Dans la seconde partie du roman,
c’est d’une certaine manière cet échec-là qui est mis en scène. Le narrateur
avait décidé d’écrire une histoire, il avait pour cela obtenu l’accord de son
correspondant. Mais cette histoire n’aura pas lieu. On assiste alors à un
décrochage. L’écrivain potentiel, comme gagné par les béances de cette relation
«gratuite» et irrécupérable, se
métamorphose à son tour en personnage à la dérive. Il prend sa voiture et part,
se réfugie dans la solitude et l’abandon. Pas de livre, donc, et pas d’histoire,
si ce n’est celle d’une impossibilité : l’impossibilité de transformer en «belle image» ce que nos yeux ne
parviennent à observer qu’à travers un miroir plus épais qu’une porte de prison.
Dans ce roman fragile,
chevillé, suturé de toutes parts – et qui s’assume comme tel, on sent passer un
vent de révolte. Révolte contre une institution qui «vomit les hommes» (1) et
contre les subterfuges d’une littérature qui aurait trouvé la voie de l’apaisement.

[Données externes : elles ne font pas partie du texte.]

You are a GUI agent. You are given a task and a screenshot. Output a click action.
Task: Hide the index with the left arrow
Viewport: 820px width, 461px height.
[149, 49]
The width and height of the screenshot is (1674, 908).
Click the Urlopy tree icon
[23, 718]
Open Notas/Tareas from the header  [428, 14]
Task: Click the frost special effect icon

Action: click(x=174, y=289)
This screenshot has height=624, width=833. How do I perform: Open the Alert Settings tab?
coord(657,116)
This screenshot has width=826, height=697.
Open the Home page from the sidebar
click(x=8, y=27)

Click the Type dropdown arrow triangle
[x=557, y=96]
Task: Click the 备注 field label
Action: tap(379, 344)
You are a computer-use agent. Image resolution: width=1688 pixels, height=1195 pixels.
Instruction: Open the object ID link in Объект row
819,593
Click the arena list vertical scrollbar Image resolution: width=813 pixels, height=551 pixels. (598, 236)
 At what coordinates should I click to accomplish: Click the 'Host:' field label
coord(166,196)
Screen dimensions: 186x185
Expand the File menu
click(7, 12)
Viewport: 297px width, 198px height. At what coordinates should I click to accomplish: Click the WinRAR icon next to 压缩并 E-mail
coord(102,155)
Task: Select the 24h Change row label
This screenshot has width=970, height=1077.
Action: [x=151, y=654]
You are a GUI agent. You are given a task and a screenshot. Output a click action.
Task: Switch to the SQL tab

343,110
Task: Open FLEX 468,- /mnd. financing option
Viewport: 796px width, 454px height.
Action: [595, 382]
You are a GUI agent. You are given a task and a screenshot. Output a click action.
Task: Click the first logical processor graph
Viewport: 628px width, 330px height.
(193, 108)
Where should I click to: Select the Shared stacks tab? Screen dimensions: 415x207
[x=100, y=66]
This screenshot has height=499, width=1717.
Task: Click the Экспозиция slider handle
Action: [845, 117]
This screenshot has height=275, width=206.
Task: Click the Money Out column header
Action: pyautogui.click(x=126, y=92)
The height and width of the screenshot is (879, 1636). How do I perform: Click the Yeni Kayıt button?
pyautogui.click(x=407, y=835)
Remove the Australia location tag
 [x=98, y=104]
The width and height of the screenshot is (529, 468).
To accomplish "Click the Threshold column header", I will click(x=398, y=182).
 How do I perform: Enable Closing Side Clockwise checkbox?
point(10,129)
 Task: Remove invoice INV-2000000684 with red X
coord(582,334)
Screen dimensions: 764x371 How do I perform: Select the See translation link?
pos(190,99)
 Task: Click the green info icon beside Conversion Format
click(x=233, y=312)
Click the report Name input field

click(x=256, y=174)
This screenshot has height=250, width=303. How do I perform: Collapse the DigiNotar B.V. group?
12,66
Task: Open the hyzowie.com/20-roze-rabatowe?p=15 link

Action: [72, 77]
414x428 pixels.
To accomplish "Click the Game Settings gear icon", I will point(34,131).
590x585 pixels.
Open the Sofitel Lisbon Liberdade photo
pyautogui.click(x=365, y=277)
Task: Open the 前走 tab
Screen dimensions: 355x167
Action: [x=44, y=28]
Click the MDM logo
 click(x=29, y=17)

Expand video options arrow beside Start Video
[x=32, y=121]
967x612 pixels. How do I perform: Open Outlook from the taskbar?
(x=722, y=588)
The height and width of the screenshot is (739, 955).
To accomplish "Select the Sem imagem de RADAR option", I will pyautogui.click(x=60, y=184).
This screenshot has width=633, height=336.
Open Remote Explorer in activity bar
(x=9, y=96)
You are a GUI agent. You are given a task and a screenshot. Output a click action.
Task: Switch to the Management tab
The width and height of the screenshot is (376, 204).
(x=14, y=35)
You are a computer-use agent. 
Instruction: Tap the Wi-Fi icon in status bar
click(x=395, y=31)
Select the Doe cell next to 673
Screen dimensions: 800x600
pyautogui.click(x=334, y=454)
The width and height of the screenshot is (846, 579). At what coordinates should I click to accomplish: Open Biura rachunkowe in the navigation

L’indignation ne se paie pas de mots et, comme Rykner nous le rappelle dans sa postface (qu’il présente presque
comme un dernier pansement à son livre), il faut accepter de marcher avec l’écriture,
comme on on marche avec l’existence.
«On n’écrit pas les livres qu’on
veut, pas plus qu’on ne vit la vie qu’on veut. On essaie d’écrire, on essaie de
vivre. C’est déjà bien assez.»
Douter de la littérature mais sans
s’en dédouaner. Et écrire une littérature qui doute. Peut-être est-ce là le moyen
qu’Arnaud Rykner a trouvé pour se
maintenir dans «une réalité bien
présente, un ici, un maintenant, dans la proximité». Sa façon à lui de
tenir la barre face à tout ce qui voudrait nous faire rendre gorge. Les mots du
début auraient tout aussi bien pu être ceux de la fin :
« je veux garder ma colère intacte. »
***
(1) Expression que Lévi-Strauss utilise dans Tristes Tropiques, pour rendre la vision que certains groupes anthropophages d'Amazonie (mais qui ignorent le système carcéral) auraient sûrement de "notre" institution. Une sorte de cannibalisme inversé...
Arnaud Rykner, La belle image. Editions du Rouergue. 2013.